- Failure to Exercise Proper Money Management – If a sports investor does not adhere to a sound money management system, he will ultimately lose his bankroll and suffer financial loss. No matter the investment (stock market, savings account, sports investing, etc.), one has to develop and implement a strategy that can procure a realistic financial objective. In the gambling world, sports bettors frequently ‘chase’ losses and ‘double-up’ in an effort to win back their losses. However, this strategy often times results in financial ruin as it fails to adhere to a sound money management system;
- Chasing the Hot Handicapper– After spending countless hours on the various sports handicapping websites on the internet, I have reached the conclusion that most sports bettors are engaged in an endless chase of the hot handicapper. In other words, a sports gambler will find a handicapper who is enjoying a prolonged win streak and immediately jump on that particular handicapper’s bandwagon. However, once the handicapper begins to lose, as the laws of probability dictate, the sports gambler once again begins his eternal search for the ‘hot’ handicapper. I also refer to this phenomenon as ‘cherry picking’ sports handicappers, and it is a strategy that will undoubtedly result in financial and emotional devastation;
- Unrealistic Expectations – After nearly five years in the sports handicapping industry, I have learned that most sports bettors have unrealistic expectations when it comes to investing on sports. Despite achieving an annual Rate of Return exceeding 60% over the last three years, I have lost clients because of losing streaks.

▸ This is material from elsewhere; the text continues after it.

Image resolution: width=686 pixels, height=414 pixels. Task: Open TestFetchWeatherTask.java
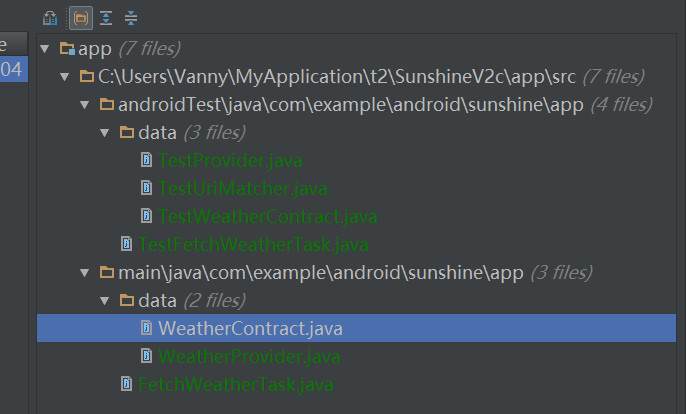(x=253, y=245)
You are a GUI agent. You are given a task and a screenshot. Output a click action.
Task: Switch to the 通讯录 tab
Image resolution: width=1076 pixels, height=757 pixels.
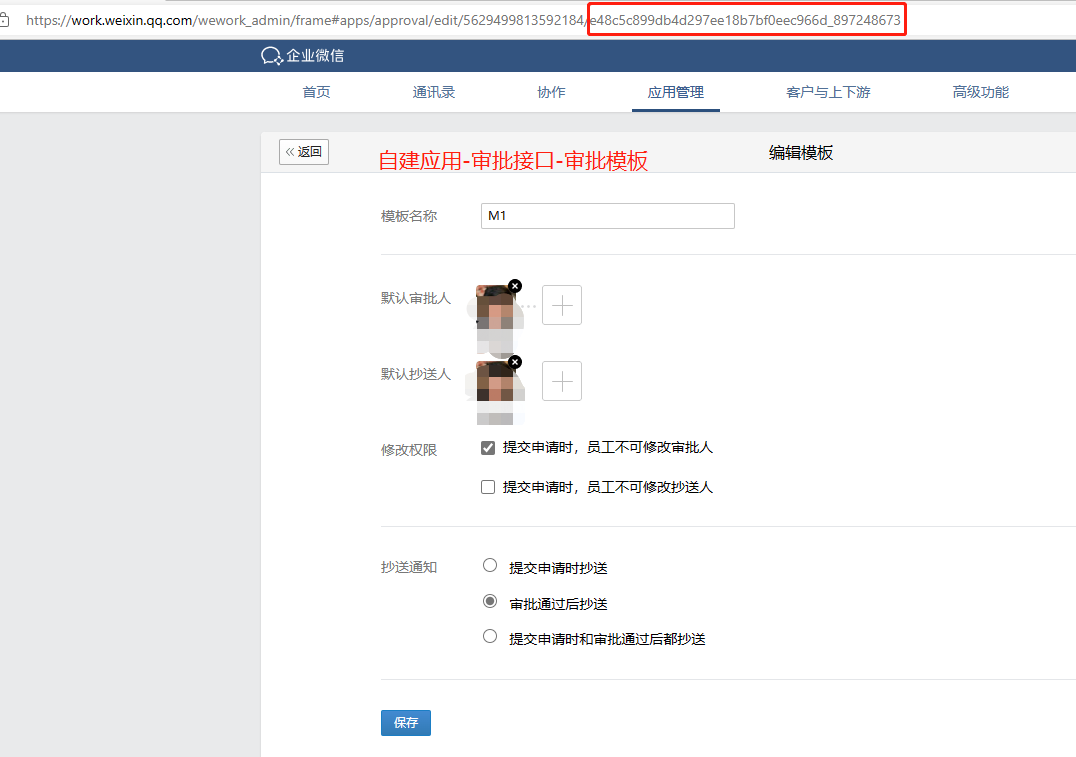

The average gambler does not maintain a long-term perspective when it involves betting on sports, which is a critical attribute of being a successful sports investor. And, following a slight downturn in the betting marketplace, the typical gambler will revert to behavior #2 above;
- Volume, Volume, Volume – The average sports bettor enjoys a lot of ‘action,’ which is one of the biggest mistakes a gambler can make as it exposes one’s bankroll to an unwarranted level of risk. Rather than investing on the 1-3 games that provide the sports bettor with the best probability of success on that particular day, the typical gambler will continue to wager on sporting events regardless of the odds, especially if the games are televised. Unfortunately, the need for ‘action’ trumps the gambler’s need to protect and preserve his bankroll. And, then the gambler experiences losses early in the day, he will violate rule #1 above, while emulating the behavior described in #2 above.
This is a living and breathing document so I’m sure many of you will share other common mistakes made by the sports bettor. In the meantime, avoid the three behaviors above and increase your probability of becoming a profitable sports investor.